▶ _Work to be completed_:
The lines from the start of the data through the line containing "Cookies & RGPD (612, 2280)" are to be reproduced exactly, both ends included.
----
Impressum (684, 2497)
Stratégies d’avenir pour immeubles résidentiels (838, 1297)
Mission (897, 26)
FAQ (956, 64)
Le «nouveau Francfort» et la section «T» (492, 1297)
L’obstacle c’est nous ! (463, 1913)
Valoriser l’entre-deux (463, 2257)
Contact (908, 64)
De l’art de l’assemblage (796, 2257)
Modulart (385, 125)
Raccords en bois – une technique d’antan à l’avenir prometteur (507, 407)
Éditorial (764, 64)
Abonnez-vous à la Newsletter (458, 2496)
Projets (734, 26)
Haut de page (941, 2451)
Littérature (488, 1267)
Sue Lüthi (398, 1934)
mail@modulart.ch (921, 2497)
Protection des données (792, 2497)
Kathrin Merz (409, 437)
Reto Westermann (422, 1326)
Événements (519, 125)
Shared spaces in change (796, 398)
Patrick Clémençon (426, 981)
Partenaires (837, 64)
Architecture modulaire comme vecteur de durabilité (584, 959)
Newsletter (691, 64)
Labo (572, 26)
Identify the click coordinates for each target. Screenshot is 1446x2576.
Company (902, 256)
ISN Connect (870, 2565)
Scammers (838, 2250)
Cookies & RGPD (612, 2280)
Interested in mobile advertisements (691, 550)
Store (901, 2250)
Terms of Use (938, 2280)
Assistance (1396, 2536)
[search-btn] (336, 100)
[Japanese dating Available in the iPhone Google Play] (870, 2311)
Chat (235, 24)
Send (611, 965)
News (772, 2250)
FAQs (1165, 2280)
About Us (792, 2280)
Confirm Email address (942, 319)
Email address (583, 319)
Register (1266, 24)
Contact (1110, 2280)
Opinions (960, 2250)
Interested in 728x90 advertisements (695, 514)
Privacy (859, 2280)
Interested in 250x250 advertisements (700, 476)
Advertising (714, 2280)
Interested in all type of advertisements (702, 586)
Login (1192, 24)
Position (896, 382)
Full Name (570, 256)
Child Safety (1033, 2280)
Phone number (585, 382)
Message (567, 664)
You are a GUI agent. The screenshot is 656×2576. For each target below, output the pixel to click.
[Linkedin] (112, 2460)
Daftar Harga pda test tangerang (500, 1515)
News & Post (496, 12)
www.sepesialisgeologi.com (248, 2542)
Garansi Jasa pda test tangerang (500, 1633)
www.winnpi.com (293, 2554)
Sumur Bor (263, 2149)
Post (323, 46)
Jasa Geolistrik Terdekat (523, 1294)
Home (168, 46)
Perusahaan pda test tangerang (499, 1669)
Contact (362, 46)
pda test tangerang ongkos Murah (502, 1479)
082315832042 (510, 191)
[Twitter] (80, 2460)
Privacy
----
▶ _Answer for this exercise_:
Impressum (684, 2497)
Stratégies d’avenir pour immeubles résidentiels (838, 1297)
Mission (897, 26)
FAQ (956, 64)
Le «nouveau Francfort» et la section «T» (492, 1297)
L’obstacle c’est nous ! (463, 1913)
Valoriser l’entre-deux (463, 2257)
Contact (908, 64)
De l’art de l’assemblage (796, 2257)
Modulart (385, 125)
Raccords en bois – une technique d’antan à l’avenir prometteur (507, 407)
Éditorial (764, 64)
Abonnez-vous à la Newsletter (458, 2496)
Projets (734, 26)
Haut de page (941, 2451)
Littérature (488, 1267)
Sue Lüthi (398, 1934)
mail@modulart.ch (921, 2497)
Protection des données (792, 2497)
Kathrin Merz (409, 437)
Reto Westermann (422, 1326)
Événements (519, 125)
Shared spaces in change (796, 398)
Patrick Clémençon (426, 981)
Partenaires (837, 64)
Architecture modulaire comme vecteur de durabilité (584, 959)
Newsletter (691, 64)
Labo (572, 26)
Identify the click coordinates for each target. Screenshot is 1446x2576.
Company (902, 256)
ISN Connect (870, 2565)
Scammers (838, 2250)
Cookies & RGPD (612, 2280)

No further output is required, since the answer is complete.